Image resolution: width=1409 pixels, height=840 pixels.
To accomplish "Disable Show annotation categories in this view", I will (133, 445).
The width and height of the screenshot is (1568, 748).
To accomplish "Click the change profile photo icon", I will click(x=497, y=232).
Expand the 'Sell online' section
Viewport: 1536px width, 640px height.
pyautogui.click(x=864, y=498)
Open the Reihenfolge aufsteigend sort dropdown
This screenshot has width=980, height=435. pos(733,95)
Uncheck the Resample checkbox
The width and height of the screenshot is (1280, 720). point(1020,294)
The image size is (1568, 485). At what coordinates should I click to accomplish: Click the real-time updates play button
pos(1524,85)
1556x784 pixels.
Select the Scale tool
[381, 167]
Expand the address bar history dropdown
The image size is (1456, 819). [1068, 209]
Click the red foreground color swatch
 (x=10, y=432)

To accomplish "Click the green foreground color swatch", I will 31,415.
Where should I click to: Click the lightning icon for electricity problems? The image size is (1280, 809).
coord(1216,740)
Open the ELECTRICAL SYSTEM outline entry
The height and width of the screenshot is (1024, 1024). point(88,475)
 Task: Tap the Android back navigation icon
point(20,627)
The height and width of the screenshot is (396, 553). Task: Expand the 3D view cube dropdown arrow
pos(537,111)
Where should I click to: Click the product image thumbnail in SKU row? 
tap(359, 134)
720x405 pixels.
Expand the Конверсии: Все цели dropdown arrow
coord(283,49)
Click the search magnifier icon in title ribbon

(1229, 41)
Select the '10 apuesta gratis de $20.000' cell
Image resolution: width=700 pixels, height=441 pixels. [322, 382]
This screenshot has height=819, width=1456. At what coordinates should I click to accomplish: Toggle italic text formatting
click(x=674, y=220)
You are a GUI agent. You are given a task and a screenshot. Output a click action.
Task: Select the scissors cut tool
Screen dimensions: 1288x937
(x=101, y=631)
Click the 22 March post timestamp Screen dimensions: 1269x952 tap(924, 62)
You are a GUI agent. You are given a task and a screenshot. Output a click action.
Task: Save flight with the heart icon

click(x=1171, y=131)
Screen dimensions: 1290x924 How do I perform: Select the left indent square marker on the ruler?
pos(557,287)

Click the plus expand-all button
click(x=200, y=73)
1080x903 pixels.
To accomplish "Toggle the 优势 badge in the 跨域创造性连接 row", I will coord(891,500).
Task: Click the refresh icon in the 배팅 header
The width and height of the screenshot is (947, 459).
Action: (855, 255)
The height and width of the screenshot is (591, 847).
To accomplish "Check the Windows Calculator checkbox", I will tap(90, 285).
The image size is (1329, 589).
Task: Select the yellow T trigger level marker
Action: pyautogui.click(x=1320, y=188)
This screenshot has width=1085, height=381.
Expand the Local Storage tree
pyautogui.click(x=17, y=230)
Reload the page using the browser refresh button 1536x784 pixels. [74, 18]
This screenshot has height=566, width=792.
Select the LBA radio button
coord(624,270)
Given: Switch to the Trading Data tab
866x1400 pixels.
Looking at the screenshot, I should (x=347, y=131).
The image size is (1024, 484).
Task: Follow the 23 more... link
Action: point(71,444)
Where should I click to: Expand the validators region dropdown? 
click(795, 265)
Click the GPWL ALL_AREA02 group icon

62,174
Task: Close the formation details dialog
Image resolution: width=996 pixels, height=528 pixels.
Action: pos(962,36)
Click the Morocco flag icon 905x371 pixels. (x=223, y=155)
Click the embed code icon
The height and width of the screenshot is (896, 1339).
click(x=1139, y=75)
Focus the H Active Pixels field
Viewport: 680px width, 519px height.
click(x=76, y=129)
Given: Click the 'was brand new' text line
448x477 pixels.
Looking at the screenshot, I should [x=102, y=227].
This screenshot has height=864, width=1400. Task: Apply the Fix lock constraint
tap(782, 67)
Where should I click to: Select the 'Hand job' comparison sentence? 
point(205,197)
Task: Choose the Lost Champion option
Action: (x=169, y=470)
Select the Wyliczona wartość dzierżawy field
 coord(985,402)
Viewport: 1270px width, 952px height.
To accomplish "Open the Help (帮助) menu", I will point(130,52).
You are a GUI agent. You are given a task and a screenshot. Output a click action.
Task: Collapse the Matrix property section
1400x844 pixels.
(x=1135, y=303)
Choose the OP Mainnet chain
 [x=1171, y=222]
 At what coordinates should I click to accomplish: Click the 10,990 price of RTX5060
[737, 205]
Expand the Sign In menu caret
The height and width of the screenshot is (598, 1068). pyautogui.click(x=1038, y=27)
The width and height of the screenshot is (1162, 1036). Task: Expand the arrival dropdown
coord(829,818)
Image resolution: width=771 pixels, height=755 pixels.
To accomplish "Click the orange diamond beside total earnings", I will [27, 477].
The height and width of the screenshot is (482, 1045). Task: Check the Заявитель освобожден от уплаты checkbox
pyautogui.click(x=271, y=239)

^^^^^^^^

» **Task to carry out**
Can you repeat all of the data above, substituting "drop-down" for every "dropdown" and leaving everything else unchanged?

» **Task response**
Image resolution: width=1409 pixels, height=840 pixels.
To accomplish "Disable Show annotation categories in this view", I will (133, 445).
The width and height of the screenshot is (1568, 748).
To accomplish "Click the change profile photo icon", I will click(x=497, y=232).
Expand the 'Sell online' section
Viewport: 1536px width, 640px height.
pyautogui.click(x=864, y=498)
Open the Reihenfolge aufsteigend sort drop-down
This screenshot has width=980, height=435. pos(733,95)
Uncheck the Resample checkbox
The width and height of the screenshot is (1280, 720). point(1020,294)
The image size is (1568, 485). At what coordinates should I click to accomplish: Click the real-time updates play button
pos(1524,85)
1556x784 pixels.
Select the Scale tool
[381, 167]
Expand the address bar history drop-down
The image size is (1456, 819). [1068, 209]
Click the red foreground color swatch
 (x=10, y=432)

To accomplish "Click the green foreground color swatch", I will 31,415.
Where should I click to: Click the lightning icon for electricity problems? The image size is (1280, 809).
coord(1216,740)
Open the ELECTRICAL SYSTEM outline entry
The height and width of the screenshot is (1024, 1024). point(88,475)
 Task: Tap the Android back navigation icon
point(20,627)
The height and width of the screenshot is (396, 553). Task: Expand the 3D view cube drop-down arrow
pos(537,111)
Where should I click to: Click the product image thumbnail in SKU row? 
tap(359, 134)
720x405 pixels.
Expand the Конверсии: Все цели drop-down arrow
coord(283,49)
Click the search magnifier icon in title ribbon

(1229, 41)
Select the '10 apuesta gratis de $20.000' cell
Image resolution: width=700 pixels, height=441 pixels. [322, 382]
This screenshot has height=819, width=1456. At what coordinates should I click to accomplish: Toggle italic text formatting
click(x=674, y=220)
You are a GUI agent. You are given a task and a screenshot. Output a click action.
Task: Select the scissors cut tool
Screen dimensions: 1288x937
(x=101, y=631)
Click the 22 March post timestamp Screen dimensions: 1269x952 tap(924, 62)
You are a GUI agent. You are given a task and a screenshot. Output a click action.
Task: Save flight with the heart icon

click(x=1171, y=131)
Screen dimensions: 1290x924 How do I perform: Select the left indent square marker on the ruler?
pos(557,287)

Click the plus expand-all button
click(x=200, y=73)
1080x903 pixels.
To accomplish "Toggle the 优势 badge in the 跨域创造性连接 row", I will coord(891,500).
Task: Click the refresh icon in the 배팅 header
The width and height of the screenshot is (947, 459).
Action: (855, 255)
The height and width of the screenshot is (591, 847).
To accomplish "Check the Windows Calculator checkbox", I will tap(90, 285).
The image size is (1329, 589).
Task: Select the yellow T trigger level marker
Action: pyautogui.click(x=1320, y=188)
This screenshot has width=1085, height=381.
Expand the Local Storage tree
pyautogui.click(x=17, y=230)
Reload the page using the browser refresh button 1536x784 pixels. [74, 18]
This screenshot has height=566, width=792.
Select the LBA radio button
coord(624,270)
Given: Switch to the Trading Data tab
866x1400 pixels.
Looking at the screenshot, I should (x=347, y=131).
The image size is (1024, 484).
Task: Follow the 23 more... link
Action: point(71,444)
Where should I click to: Expand the validators region drop-down? 
click(795, 265)
Click the GPWL ALL_AREA02 group icon

62,174
Task: Close the formation details dialog
Image resolution: width=996 pixels, height=528 pixels.
Action: pos(962,36)
Click the Morocco flag icon 905x371 pixels. (x=223, y=155)
Click the embed code icon
The height and width of the screenshot is (896, 1339).
click(x=1139, y=75)
Focus the H Active Pixels field
Viewport: 680px width, 519px height.
click(x=76, y=129)
Given: Click the 'was brand new' text line
448x477 pixels.
Looking at the screenshot, I should [x=102, y=227].
This screenshot has height=864, width=1400. Task: Apply the Fix lock constraint
tap(782, 67)
Where should I click to: Select the 'Hand job' comparison sentence? 
point(205,197)
Task: Choose the Lost Champion option
Action: (x=169, y=470)
Select the Wyliczona wartość dzierżawy field
 coord(985,402)
Viewport: 1270px width, 952px height.
To accomplish "Open the Help (帮助) menu", I will point(130,52).
You are a GUI agent. You are given a task and a screenshot. Output a click action.
Task: Collapse the Matrix property section
1400x844 pixels.
(x=1135, y=303)
Choose the OP Mainnet chain
 [x=1171, y=222]
 At what coordinates should I click to accomplish: Click the 10,990 price of RTX5060
[737, 205]
Expand the Sign In menu caret
The height and width of the screenshot is (598, 1068). pyautogui.click(x=1038, y=27)
The width and height of the screenshot is (1162, 1036). Task: Expand the arrival drop-down
coord(829,818)
Image resolution: width=771 pixels, height=755 pixels.
To accomplish "Click the orange diamond beside total earnings", I will [27, 477].
The height and width of the screenshot is (482, 1045). Task: Check the Заявитель освобожден от уплаты checkbox
pyautogui.click(x=271, y=239)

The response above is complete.